I will also discuss algorithms with good communication complexity for unsupervised learning and dimensionality reduction problems, with interesting connections to efficient distributed coreset construction.

BIO: Maria-Florina Balcan is an Associate Professor in tNinaBalcanhe School of Computer Science at Carnegie Mellon University. Her main research interests are machine learning, computational aspects in economics and game theory, and algorithms. Her honors include the CMU SCS Distinguished Dissertation Award, an NSF CAREER Award, a Microsoft Fculty Research Fellowship, a Sloan Research Fellowship, and several paper awards. She was a Program Committee Co-chair for COLT 2014 and a board memberof the International Machine Learning Society, and is currently a Program Committee Co-chair for ICML 2016.
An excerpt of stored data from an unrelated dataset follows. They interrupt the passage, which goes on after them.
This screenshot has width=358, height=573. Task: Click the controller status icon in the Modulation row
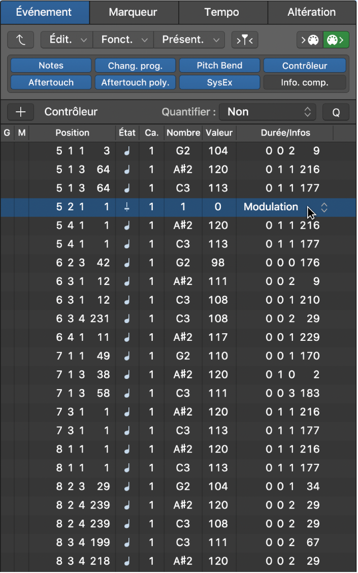(x=127, y=207)
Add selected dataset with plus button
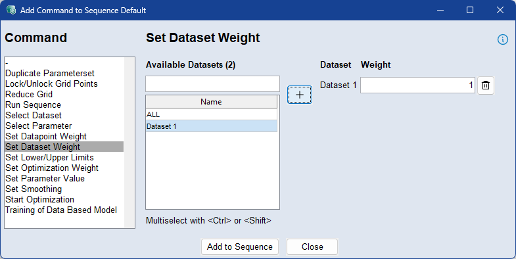This screenshot has width=516, height=259. (300, 95)
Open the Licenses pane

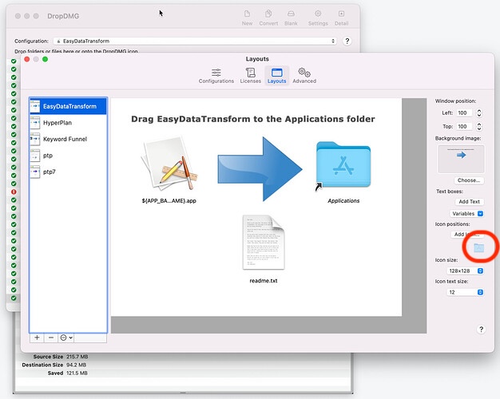(x=251, y=75)
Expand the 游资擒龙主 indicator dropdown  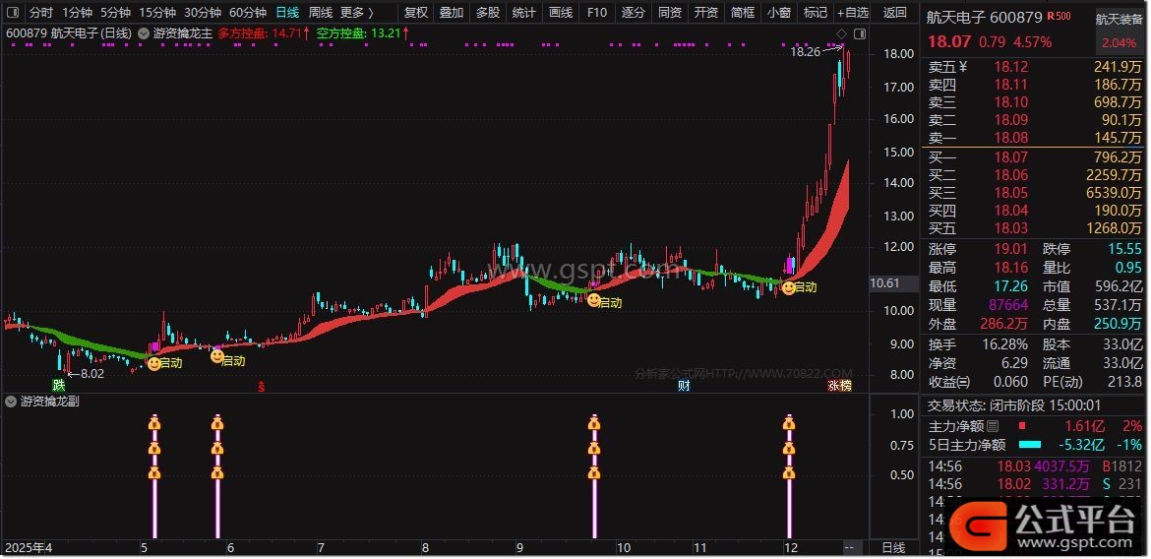coord(146,32)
Gwen Spencer; On the Robust Hardness of Grobner Basis Computation

May 17, 2016, 4pm
GUG 204
Gwen Spencer, Smith College

Abstract:   It is well known that computing a Grobner Basis* for a general polynomial system is not possible in polynomial time (unless P=NP). What about if the Grobner Basis need not be computed exactly?  We explore several models of “Approximate Grobner Basis Computation” that allow an algorithm to selectively ignore some of the polynomials: the algorithm is only responsible for returning a Grobner Basis corresponding to the remaining polynomials. Reducing from a charismatic family of tight hardness-of-approximation results, we prove that these Approximate Grobner Basis Problems are still NP-Hard for lexicographic orders, even when the algorithm can ignore a substantial constant fraction of the polynomial system (our notions of “approximate” are parameterized). Our results hold even for very low-degree polynomial systems that are quite sparse, and even when the algorithm is allowed to choose the lexicographic order based on the input. A byproduct of this work is a novel view of the relationships between the members of a famous family of satisfiability results.
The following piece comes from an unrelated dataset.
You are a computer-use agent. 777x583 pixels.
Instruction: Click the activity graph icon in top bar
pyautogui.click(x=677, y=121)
*Little prior exposure to Grobner Basis ideas will be assumed.

Rebecca Hoberg; A Polynomial-time LP Algorithm based on Multiplicative Weights

May 10, 2016, 4pm
GUG 204
Rebecca Hoberg, Department of Mathematics, UW

Abstract:  The multiplicative weights update method is a meta-algorithm with varied applications. As Arora, Hazan, and Kale show, applying this method with nonnegative weights on constraints yields an algorithm for linear programming. However, in polynomial time this approach only computes an approximate solution. In this talk, I will show how we can improve this to an exact polynomial-time algorithm. We do this by introducing a rescaling step similar to that used by Dunagan and Vempala for the perceptron algorithm. This is joint work with Thomas Rothvoss and Jon Swenson.